Rev. Lyman S. Parks (1917 – November 4, 2009) was the mayor of Grand Rapids, Michigan from 1971 to 1976. He was the first African-American to serve in the position. He was also the first African-American elected to the Grand Rapids City Commission in 1968. Recognizing his contributions to the city of Grand Rapids, a statue in his honor was dedicated in 2013 in front of the Grand Rapids City Hall.
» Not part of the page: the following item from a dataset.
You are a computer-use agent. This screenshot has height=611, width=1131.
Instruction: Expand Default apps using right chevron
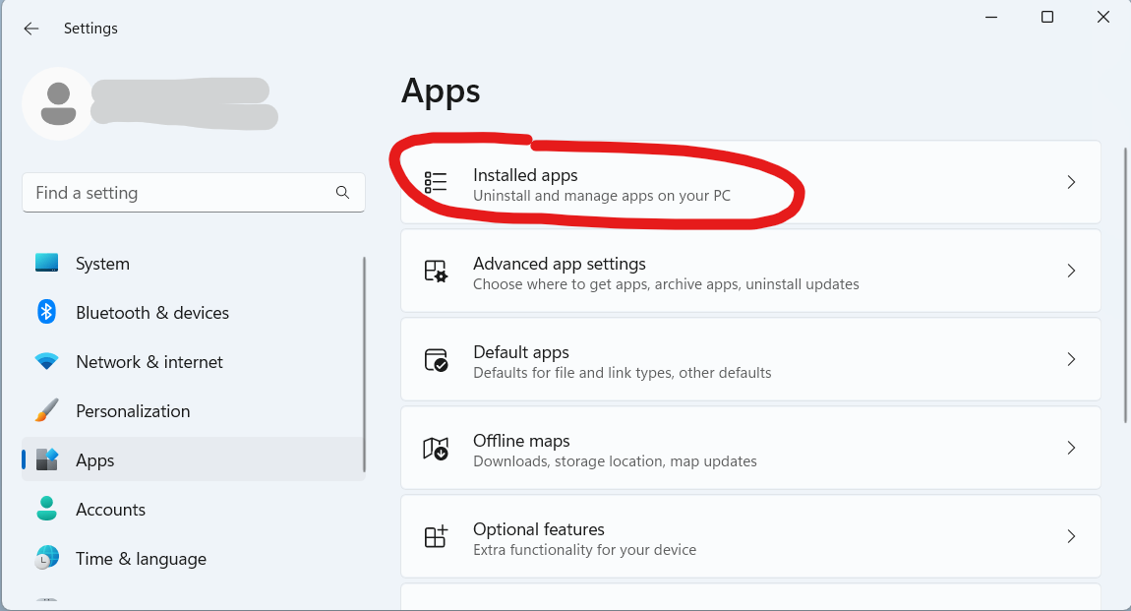click(1071, 360)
==Early life and education==
Parks grew up in southern Indiana at Lyles Station. He graduated in 1944 from Wilberforce University and Payne Theological Seminary.

==Pastoral career==
He served as pastor to congregations in Marion, Indiana; Richmond, Indiana; Ann Arbor, Michigan; and River Rouge, Michigan. He moved to Grand Rapids in 1966, where he took a position as pastor of First Community AME Church. During his tenure at First Community A.M.E. he grew the church membership and mentored many who continued on into future ministry roles. Supportive of families, Rev. Parks encouraged parents to bring their children to church and participate in the many activities of the church. His sermons were both informative and effective in inspiring people to be involved in the life of their communities. After retiring from First Community A.M.E Church, he was asked to return as pastor of Greater Institutional AME Church in Chicago where he concluded his pastoral career.

==Political career==
In 1968 he ran for City Commission representing the city's Third ward, and was elected. In June 1971, he was selected by his fellow commissioners to fill the vacancy left by the resignation of mayor Robert Boelens. In 1973, he ran for the office. Grand Rapids mayoral elections are non-partisan, but Republican U.S. Representative Gerald R. Ford (who would shortly be appointed Vice President and then become President) encouraged businessman and Republican activist Peter Secchia to support Parks' campaign. Parks was elected, defeating 10 other candidates. With his election, Parks became the first African-American mayor of Grand Rapids. Parks' granddaughter Lauri credits him with quietly persuading Amway founders Rich DeVos and Jay Van Andel to purchase and renovate the Pantlind Hotel, the first of many investments to revitalize downtown Grand Rapids.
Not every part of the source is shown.